The Folsom Fire Department is just the latest to charge fees for its medical aid. Sacramento Metro Fire currently charges $275 for medial aid and Sacramento City Fire requires a $96 fee if someone is transported to the hospital.
“We gotta find money from somewhere so it’s going to be from people like you and me,” one resident said.
Residents already pay for city services through taxes. The tax revenue goes to local police stations, fire departments and emergency services. The new fees will be on top of those taxes to help pay for gas, supplies and paramedic personnel when the fire department responds to an emergency call, according to officials.
“The real issue is how do we provide the essential services the community is seeking from us?” Folsom Fire Chief Ron Phillips said.
It is obvious that people might be more hesitant to call 911 for care if they know they are going to be charged for doing so.

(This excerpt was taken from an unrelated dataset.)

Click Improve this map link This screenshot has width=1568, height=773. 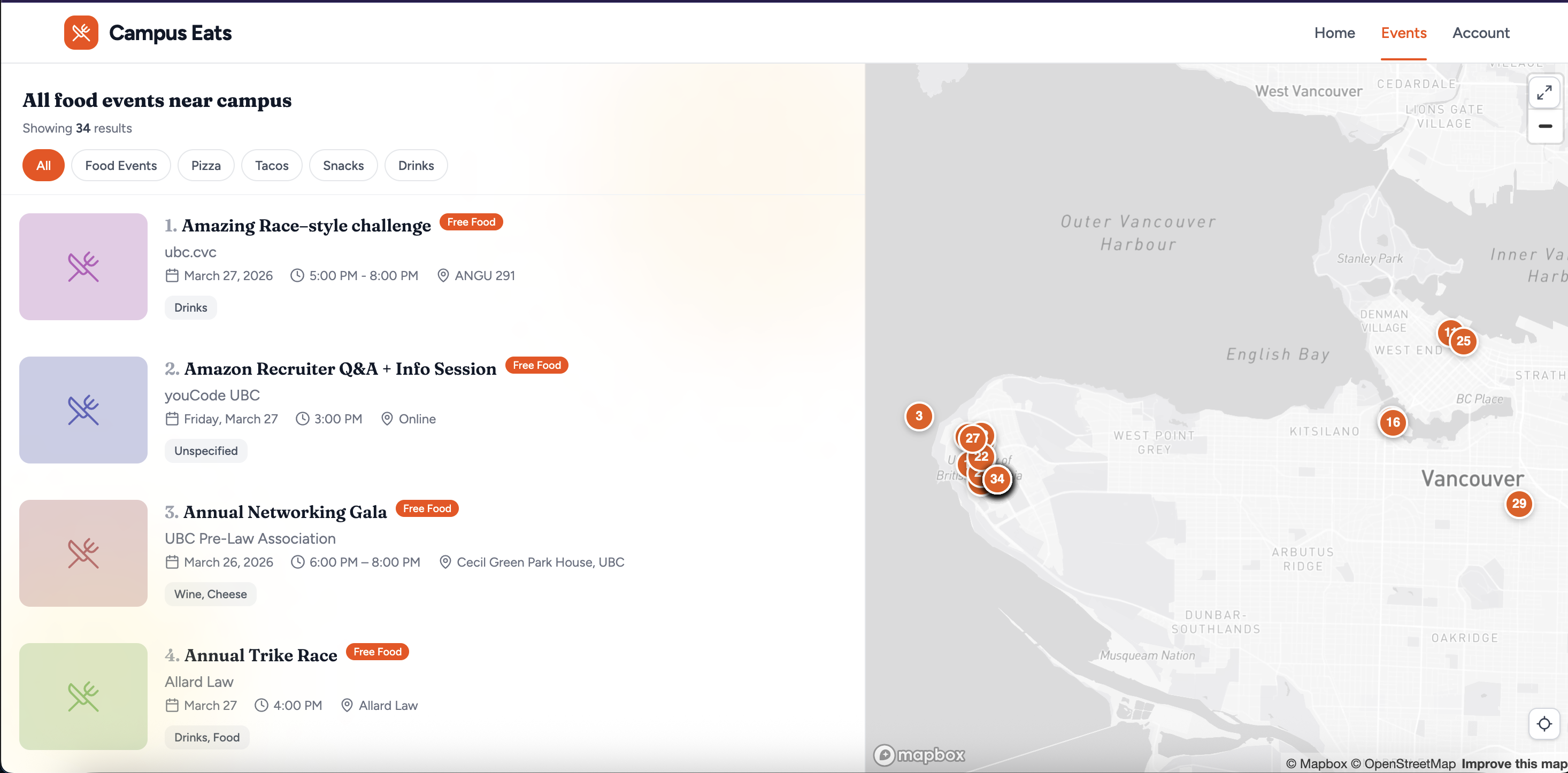coord(1513,763)
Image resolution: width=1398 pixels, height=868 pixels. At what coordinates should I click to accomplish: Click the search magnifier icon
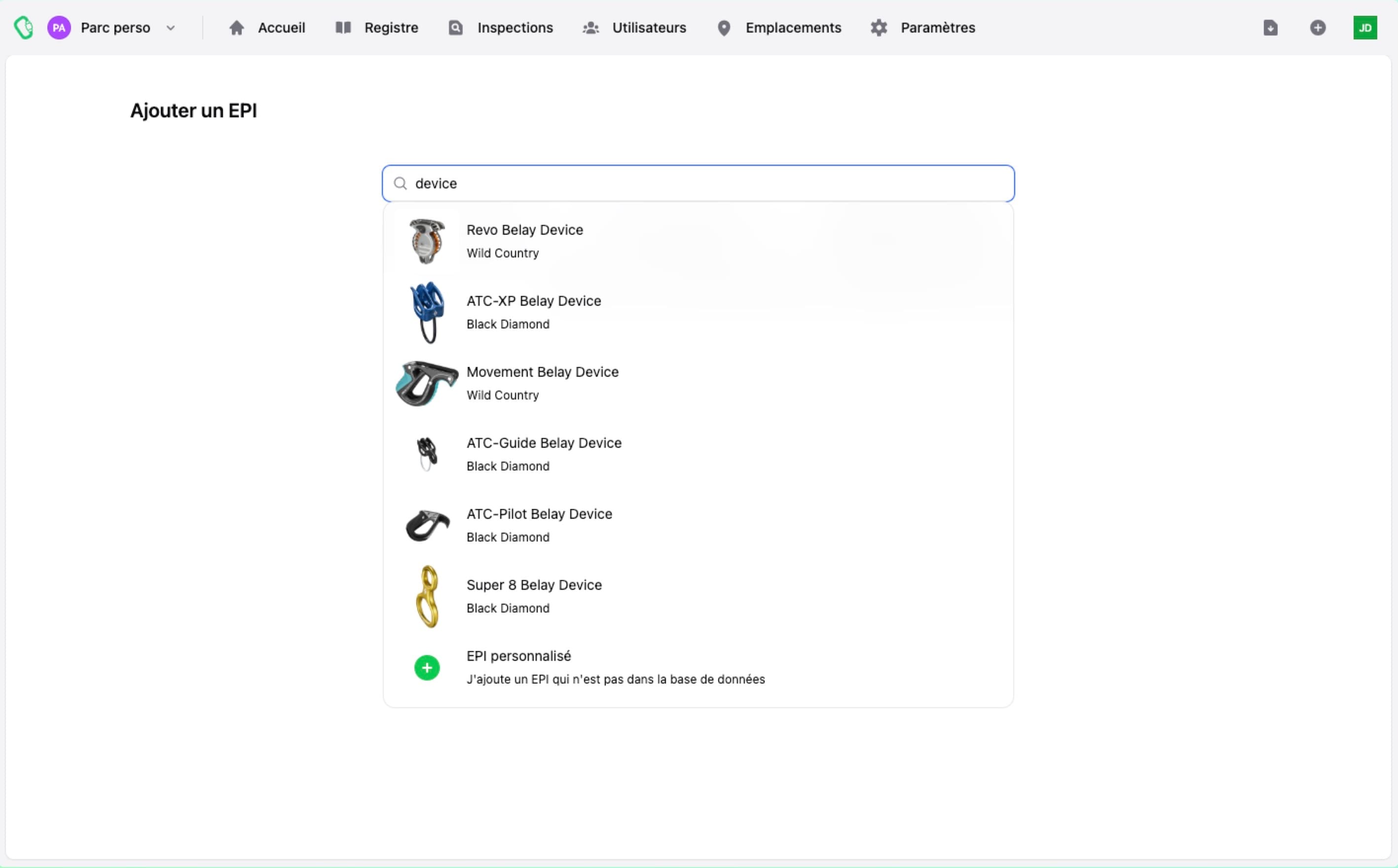click(x=400, y=183)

Phillips said he understands that, but that won’t stop the policy from going into effect on Monday.
“They’re constantly weighing out whether they should call 911,” he said. “And we really encourage people to call 911. Don’t let that weigh into this discussion.”
Folsom’s budget deficits have caused the city to lay off fire fighters for four consecutive years, going from 80 fire fighters to just 54. City Council approved the new fees unanimously.
The city of Folsom released the following statement on Tuesday:
Beginning July 15, the Folsom Fire Department will charge a $225 fee to help defray the cost of providing emergency care by highly trained paramedics on fire engine and truck companies. The City Council adopted the fee schedule at its June 26 meeting.
“The Fire Department provides Emergency Medical Service (EMS) for sick and injured patients that represents the highest level of pre-hospital care provided by non-physicians,” says Fire Chief Ron Phillips. “The first responders are typically on scene and caring for patients prior to the arrival of a public or private ambulance.
Philips notes that local taxes cover the capability of having fire and paramedic services available 24 hours a day, seven days a week.
“The new fee will cover direct costs associated with the response to EMS incidents by our engine and ladder truck companies,” says Chief Phillips. “It makes sense that the cost for supplies and treatment should be borne by the patients who use the first responder service, rather than subsidized by the community as a whole.”
The fee will be charged whenever a person is medically evaluated and treated by paramedics on a first responder unit. It will not be charged if an individual declines medical evaluation or treatment by paramedics.
Chief Phillips says that many regional fire agencies have charged first responder fees for years and that Folsom’s new fee schedule is less than the fees charged by many others. Ninety percent of the patients treated by first responders in Folsom are covered by private insurance, Medicare or Medical
CBS Sacramento reports Folsom fire paramedics respond to about 3,500 calls for service a year and anticipate collecting around $250,000 from paramedic fees during the next fiscal year.
Still, some residents are skeptical the policy will help.
“I believe that those who’ve paid their taxes all these years will end up paying for those don’t, just like we do now,” Folsom resident Judy Lowder said.